Conditioning on a confouding variable: demonstration using a three-dimensional scatterplot

R script: 3D_scatterplot_demo.R

In this demonstration I use simulated data to show how a third variable that affects two other variables generates correlation between those two variables even if those two variables have no effect on each other, and I show how conditioning on the third variable eliminates the correlation.

We start by generating a simulated set of 1000 data points. Each unit, or each case, is given a value on each of three variables: x, y, and z. First the values of z are drawn randomly from a standard normal distribution. Then the values of x and y are affected by the values of z, so these values are drawn randomly from a normal distribution and then are adjusted upward or downward a little bit depending on the corresponding values of z. So x and y are both affected by z, but x and y have not effect on each other.
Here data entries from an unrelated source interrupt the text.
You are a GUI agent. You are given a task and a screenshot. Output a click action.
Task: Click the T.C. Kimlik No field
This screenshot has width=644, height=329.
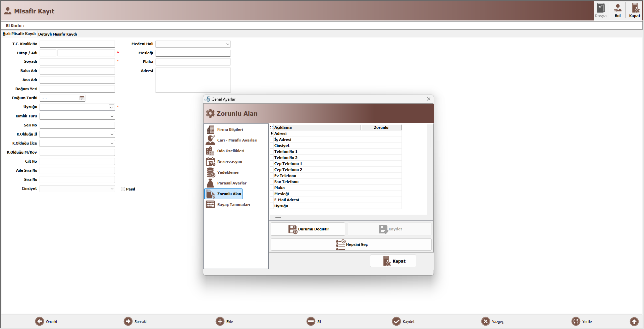point(77,44)
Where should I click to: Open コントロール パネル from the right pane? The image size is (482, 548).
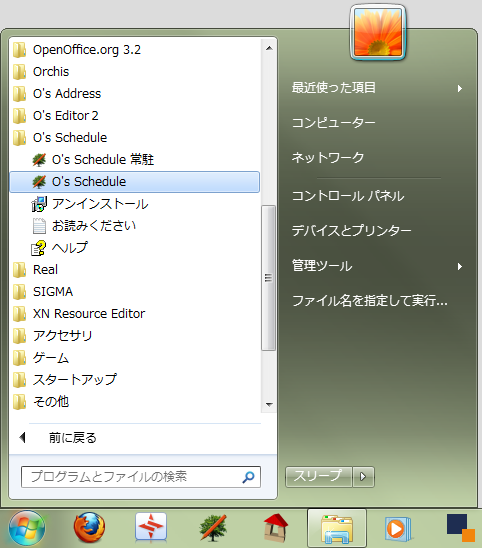[348, 196]
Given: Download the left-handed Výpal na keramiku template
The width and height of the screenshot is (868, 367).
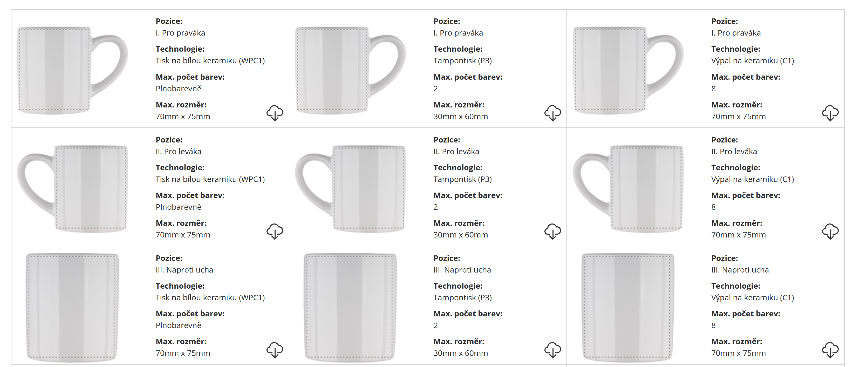Looking at the screenshot, I should (830, 231).
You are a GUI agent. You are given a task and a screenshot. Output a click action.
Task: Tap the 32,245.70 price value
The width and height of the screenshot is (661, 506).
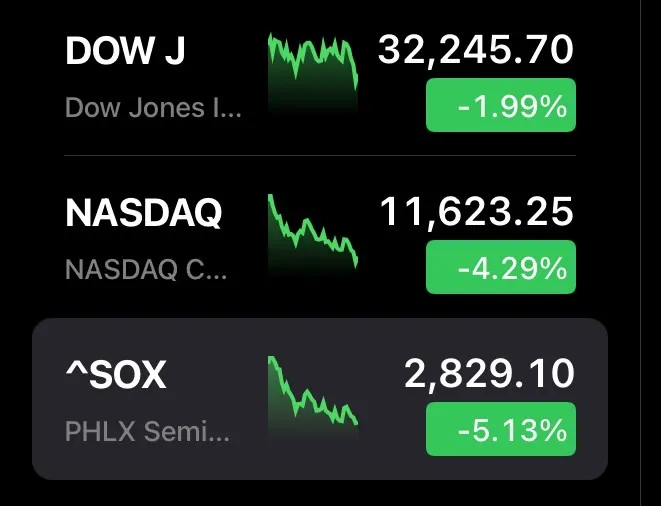click(476, 49)
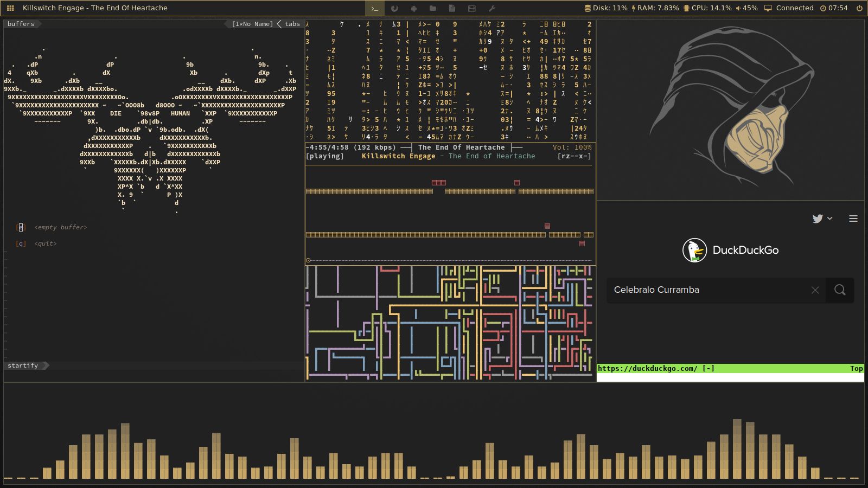Choose the <empty buffer> startify entry
Screen dimensions: 868x488
pyautogui.click(x=60, y=227)
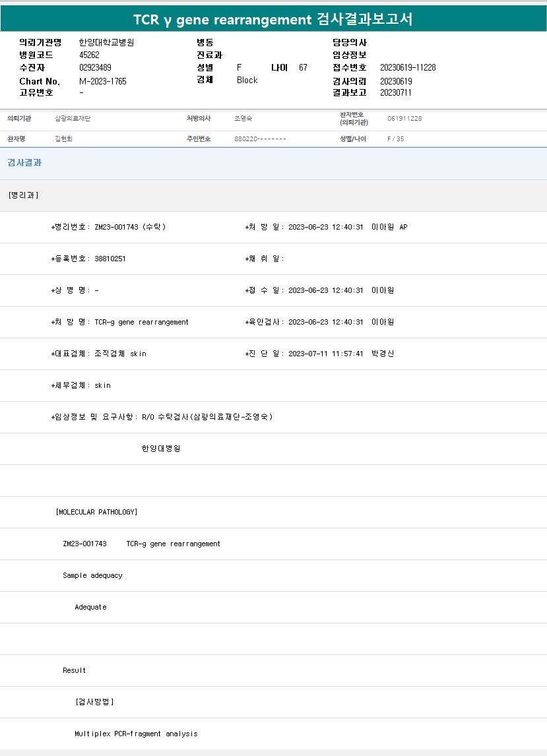The image size is (547, 756).
Task: Click the 검체 value Block
Action: 247,80
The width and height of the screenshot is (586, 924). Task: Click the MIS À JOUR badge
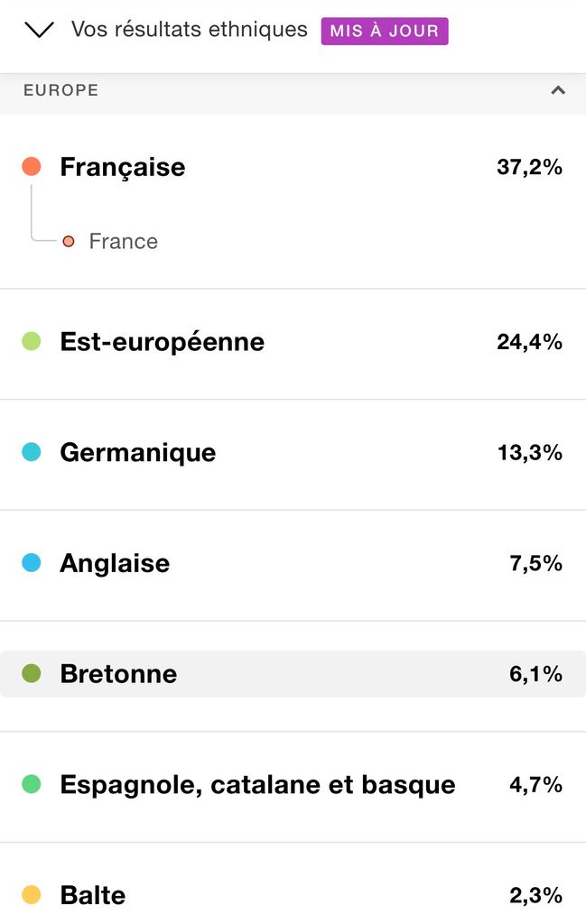pyautogui.click(x=385, y=31)
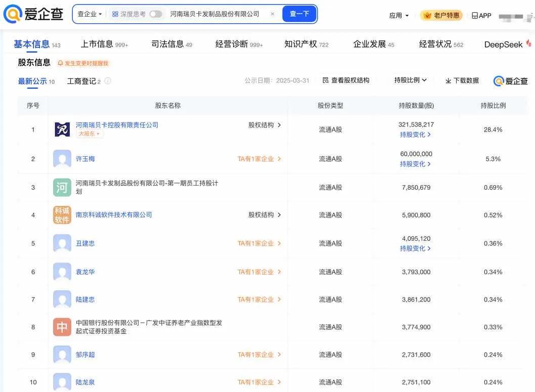
Task: Click the bell icon for change alerts
Action: click(61, 63)
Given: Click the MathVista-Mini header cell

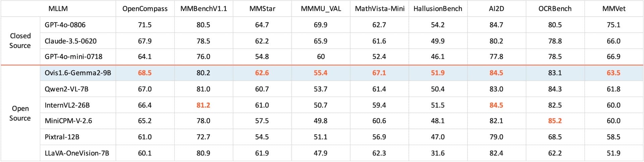Looking at the screenshot, I should (380, 9).
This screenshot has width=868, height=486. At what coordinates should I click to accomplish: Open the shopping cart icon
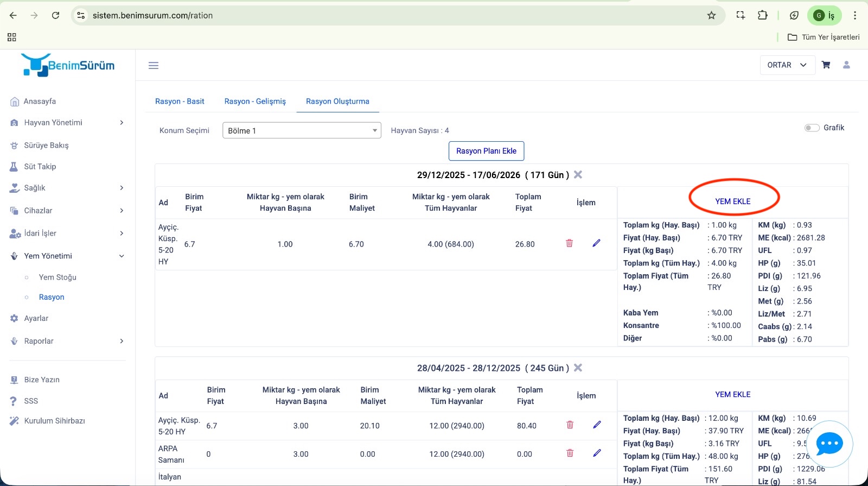(826, 65)
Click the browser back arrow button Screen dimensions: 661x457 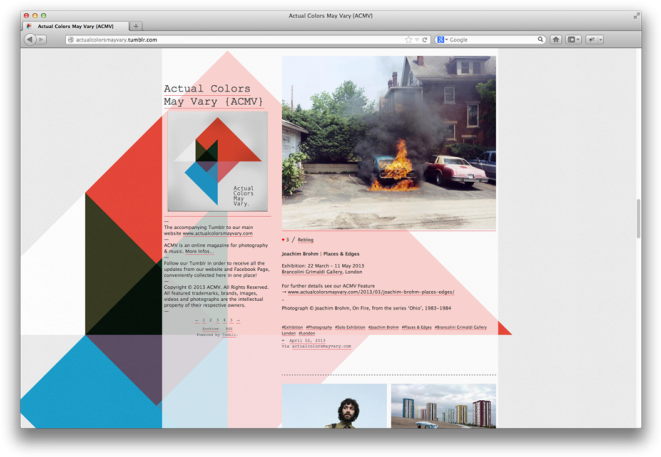pyautogui.click(x=29, y=39)
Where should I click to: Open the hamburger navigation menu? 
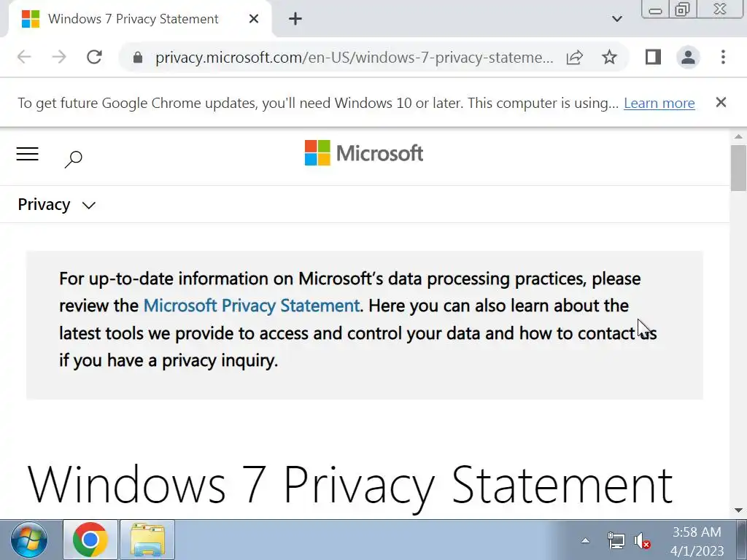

However, if the values of x and y are plotted while ignoring the values of z, a clear correlation between x and y can be seen. In the 3-dimensional scatterplot, if the plot is oriented such that the x axis is displayed horizontally and the y axis is shown vertically, the correlation between x and y can be seen. This is because higher values of z causes higher values of x and higher values of y. When z is higher we should expect to see higher values of x and higher values of y. When z is lower, we should expect to see lower values of x and lower values of y. But what if z weren't allowed to vary? If z isn't allowed to be higher or lower, then there is no opportunity for higher values of z to produce higher values of x and y. All of the covariation between x and y is produced by variation in z, so if z isn't allowed to vary, there should be no covariation between x and y. If we condition on z when examining the covariation between x and y, the covariation should disappear.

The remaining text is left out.